(Information supplied)
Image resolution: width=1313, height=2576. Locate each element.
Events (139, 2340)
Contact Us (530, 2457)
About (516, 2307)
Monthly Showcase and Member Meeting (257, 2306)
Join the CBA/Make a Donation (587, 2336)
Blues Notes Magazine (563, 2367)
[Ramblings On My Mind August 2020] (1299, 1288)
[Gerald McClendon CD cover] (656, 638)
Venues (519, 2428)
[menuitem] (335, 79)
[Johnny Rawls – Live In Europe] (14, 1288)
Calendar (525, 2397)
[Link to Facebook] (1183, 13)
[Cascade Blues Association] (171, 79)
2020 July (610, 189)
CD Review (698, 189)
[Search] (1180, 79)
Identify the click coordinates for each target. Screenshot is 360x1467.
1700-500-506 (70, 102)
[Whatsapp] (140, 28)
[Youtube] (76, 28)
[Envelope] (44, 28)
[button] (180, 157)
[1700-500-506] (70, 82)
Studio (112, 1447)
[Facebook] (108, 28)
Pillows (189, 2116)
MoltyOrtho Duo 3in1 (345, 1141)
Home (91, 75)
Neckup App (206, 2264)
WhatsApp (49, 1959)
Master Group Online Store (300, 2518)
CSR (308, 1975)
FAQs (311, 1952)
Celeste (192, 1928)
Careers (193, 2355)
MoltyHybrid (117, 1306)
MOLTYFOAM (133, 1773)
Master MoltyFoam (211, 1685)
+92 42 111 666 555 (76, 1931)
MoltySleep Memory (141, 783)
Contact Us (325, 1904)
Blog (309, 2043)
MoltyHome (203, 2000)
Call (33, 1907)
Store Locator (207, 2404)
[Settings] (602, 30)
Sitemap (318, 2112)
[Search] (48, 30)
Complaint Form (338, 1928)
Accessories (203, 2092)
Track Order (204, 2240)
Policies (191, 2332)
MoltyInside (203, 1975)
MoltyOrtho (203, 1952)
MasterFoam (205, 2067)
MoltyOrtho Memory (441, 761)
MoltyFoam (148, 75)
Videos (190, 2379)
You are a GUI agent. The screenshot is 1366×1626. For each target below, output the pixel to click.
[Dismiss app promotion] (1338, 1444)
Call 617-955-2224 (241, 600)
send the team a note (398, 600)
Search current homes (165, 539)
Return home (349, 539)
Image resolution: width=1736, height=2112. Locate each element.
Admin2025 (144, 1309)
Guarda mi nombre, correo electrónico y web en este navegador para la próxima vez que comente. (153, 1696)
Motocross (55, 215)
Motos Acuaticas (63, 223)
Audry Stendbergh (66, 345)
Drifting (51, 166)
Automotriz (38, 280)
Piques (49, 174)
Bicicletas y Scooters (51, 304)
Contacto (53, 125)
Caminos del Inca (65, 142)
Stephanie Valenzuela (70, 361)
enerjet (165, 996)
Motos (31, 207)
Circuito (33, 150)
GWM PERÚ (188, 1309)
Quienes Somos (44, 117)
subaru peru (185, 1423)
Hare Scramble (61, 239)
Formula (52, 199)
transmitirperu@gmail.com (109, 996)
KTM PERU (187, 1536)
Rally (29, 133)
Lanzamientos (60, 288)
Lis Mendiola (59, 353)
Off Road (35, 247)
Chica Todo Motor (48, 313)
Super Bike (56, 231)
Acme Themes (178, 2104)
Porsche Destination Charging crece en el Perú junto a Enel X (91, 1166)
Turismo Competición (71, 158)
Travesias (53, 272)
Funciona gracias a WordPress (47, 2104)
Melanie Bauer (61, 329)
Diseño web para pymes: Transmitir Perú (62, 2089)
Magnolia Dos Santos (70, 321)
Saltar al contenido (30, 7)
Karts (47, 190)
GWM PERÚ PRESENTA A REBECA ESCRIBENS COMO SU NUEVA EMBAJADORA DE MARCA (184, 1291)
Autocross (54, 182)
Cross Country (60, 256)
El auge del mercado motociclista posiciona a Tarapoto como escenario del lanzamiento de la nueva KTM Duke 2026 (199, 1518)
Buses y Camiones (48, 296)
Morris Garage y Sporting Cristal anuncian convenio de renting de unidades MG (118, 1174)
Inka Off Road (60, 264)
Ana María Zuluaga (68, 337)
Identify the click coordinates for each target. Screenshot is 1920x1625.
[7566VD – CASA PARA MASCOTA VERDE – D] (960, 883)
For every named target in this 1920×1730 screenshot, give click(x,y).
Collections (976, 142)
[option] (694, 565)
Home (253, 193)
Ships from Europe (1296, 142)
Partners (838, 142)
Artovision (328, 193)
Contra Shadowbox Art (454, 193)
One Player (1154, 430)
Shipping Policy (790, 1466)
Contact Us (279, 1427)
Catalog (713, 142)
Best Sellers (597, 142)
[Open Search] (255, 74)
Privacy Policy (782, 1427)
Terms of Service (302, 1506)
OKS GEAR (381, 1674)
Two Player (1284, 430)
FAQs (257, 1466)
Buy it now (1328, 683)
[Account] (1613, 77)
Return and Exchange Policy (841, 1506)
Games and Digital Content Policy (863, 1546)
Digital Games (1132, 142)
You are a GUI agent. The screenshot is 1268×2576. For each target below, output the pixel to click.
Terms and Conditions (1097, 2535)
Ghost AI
(End Information supplied)
▸ The problem:
Your answer must consist solely of the lines above between the line holding "Admin2025 (144, 1309)" and the line holding "Circuito (33, 150)", inclusive, copied exactly.

▸ Solved problem:
Admin2025 (144, 1309)
Guarda mi nombre, correo electrónico y web en este navegador para la próxima vez que comente. (153, 1696)
Motocross (55, 215)
Motos Acuaticas (63, 223)
Audry Stendbergh (66, 345)
Drifting (51, 166)
Automotriz (38, 280)
Piques (49, 174)
Bicicletas y Scooters (51, 304)
Contacto (53, 125)
Caminos del Inca (65, 142)
Stephanie Valenzuela (70, 361)
enerjet (165, 996)
Motos (31, 207)
Circuito (33, 150)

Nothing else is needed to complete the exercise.